Herrion's "traditional" high school recruits who weren't "props" were Tamron Manning, DeVince Boykins and Dante Holmes.

If you said "who?" to the last one, you're not alone. If you want me to never, ever bring up the Tom Herrion era again, I don't blame you.

But it's a point of reference you need to remember as D'Antoni brings in ambitious high school players who likely will earn degrees in 4 to 5 years. And if you missed it, players pushed a 3.00 grade-point average in the fall 2015 semester.

If you like seeing a program run the right way, you should root for this team, even if you're not a Marshall fan.

nnn

Marshall's decision to continue to allow pass-outs at football games was a no-brainer, really.

When discussing it Saturday, athletic director Mike Hamrick gave a nod to the long tradition of allowing fans to leave and return as they please. Some would like to send that tradition the way of the "thunderclap," and there are decent reasons.

At certain games, a lot of fans head into the parking lots at halftime and don't come back, and the stands look emptier because of it. But is it a problem?

No. If you don't have pass-outs in that stadium, you do have a problem. It comes down to the skinny corridors and bathrooms that need additions and renovations.

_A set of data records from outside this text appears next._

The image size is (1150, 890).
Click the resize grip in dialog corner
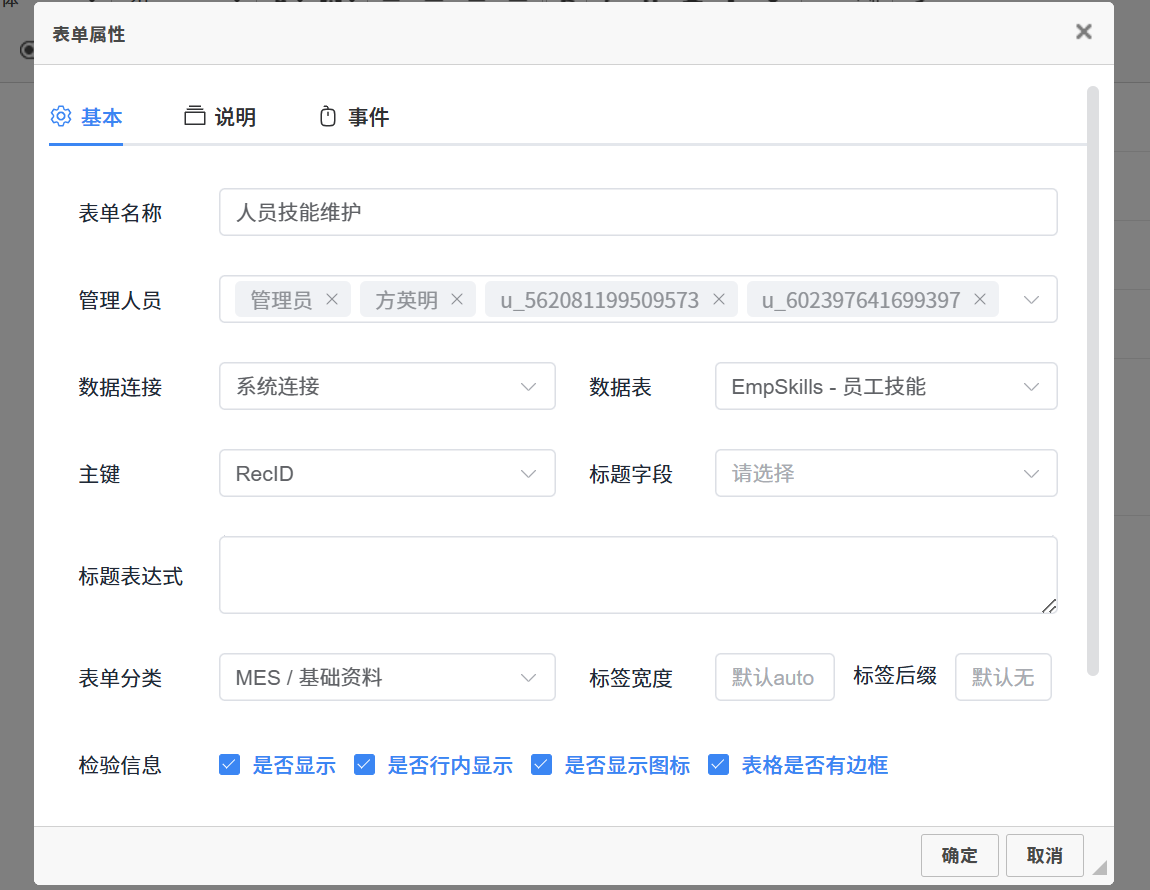click(x=1100, y=867)
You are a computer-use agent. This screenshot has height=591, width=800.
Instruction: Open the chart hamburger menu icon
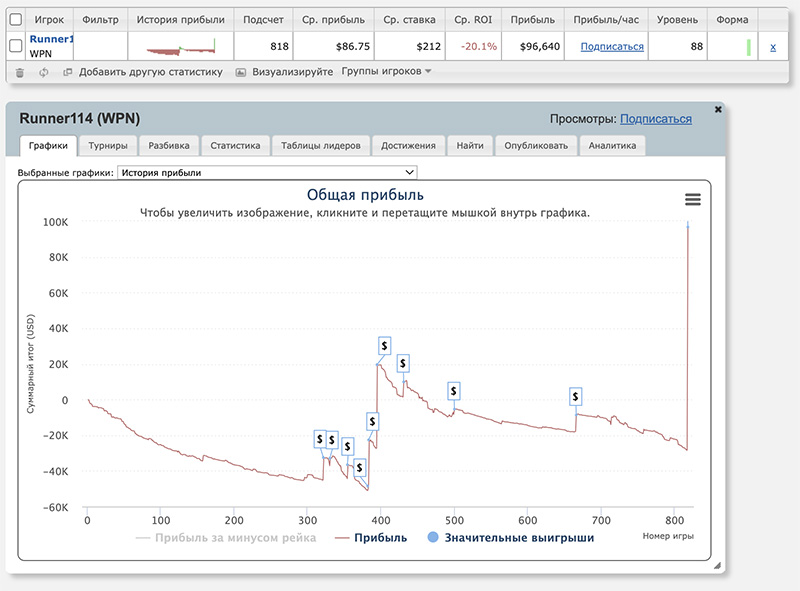click(x=693, y=200)
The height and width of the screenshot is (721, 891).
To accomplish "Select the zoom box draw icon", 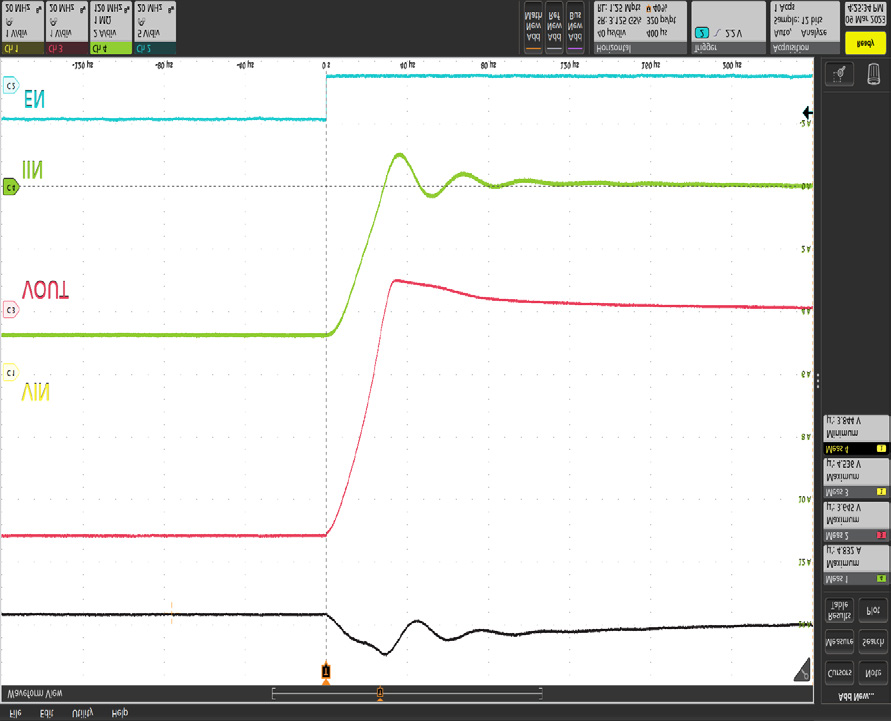I will [x=838, y=75].
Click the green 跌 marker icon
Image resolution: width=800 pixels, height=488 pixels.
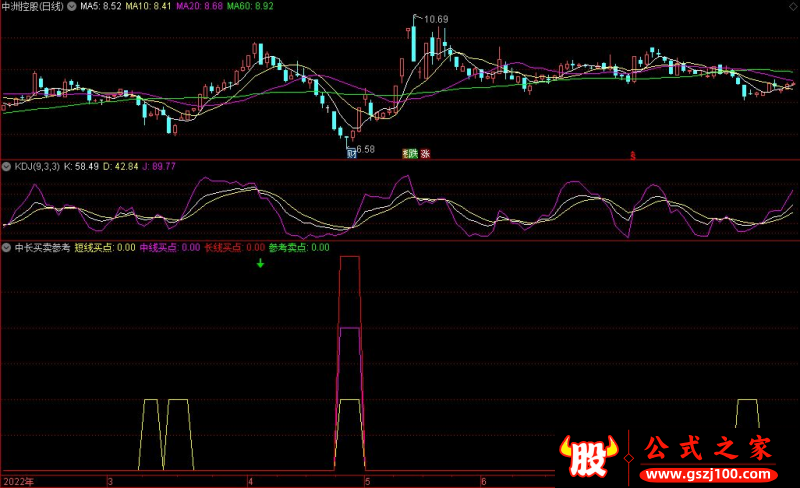point(413,154)
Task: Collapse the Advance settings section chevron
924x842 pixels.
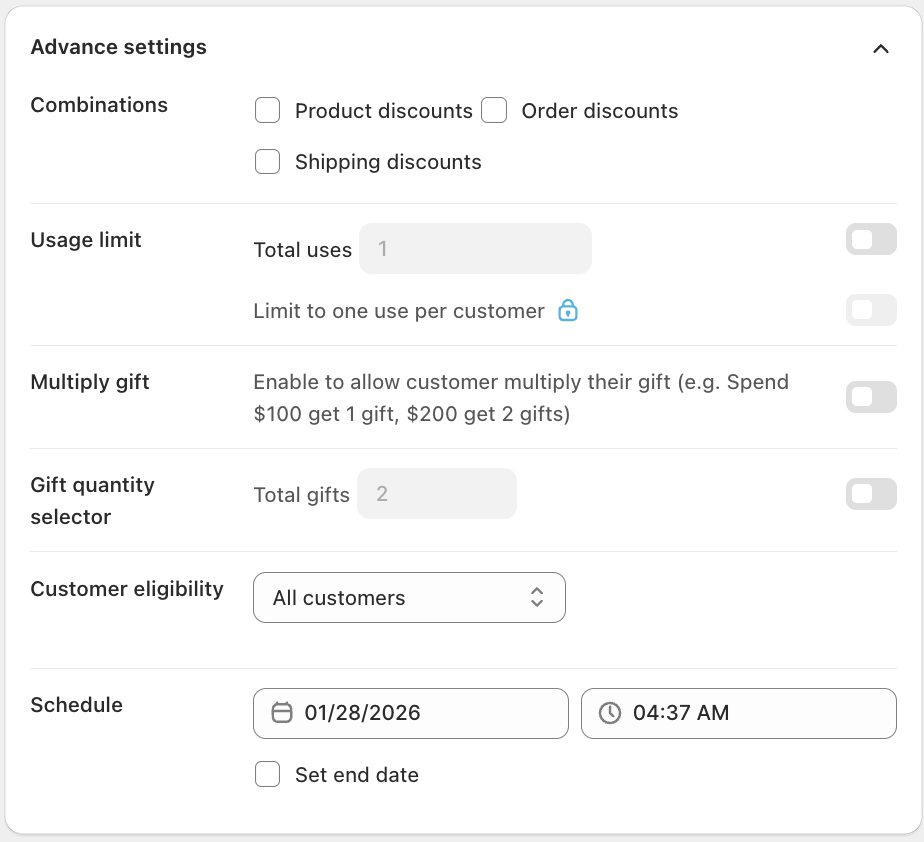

The corridors under the side stands are about 30 feet wide - the distance needed to gain a first down. Seat rentals and concession stands eat into that distance, so portable toilets outside the gates routinely relieve what would be some nasty congestion.

The south-end stands, added in the haphazard expansion of 2001, have next to no corridor. Or concession stands or bathrooms, for that matter.

The corridors must be widened, perhaps tripled or more, to end pass-outs. And the south end must be improved.

I'd hold off on beer sales for the same reason. That decision, Hamrick said, is still to be made.

"The process is still continuing to determine if that's something we're going to do," he said Saturday.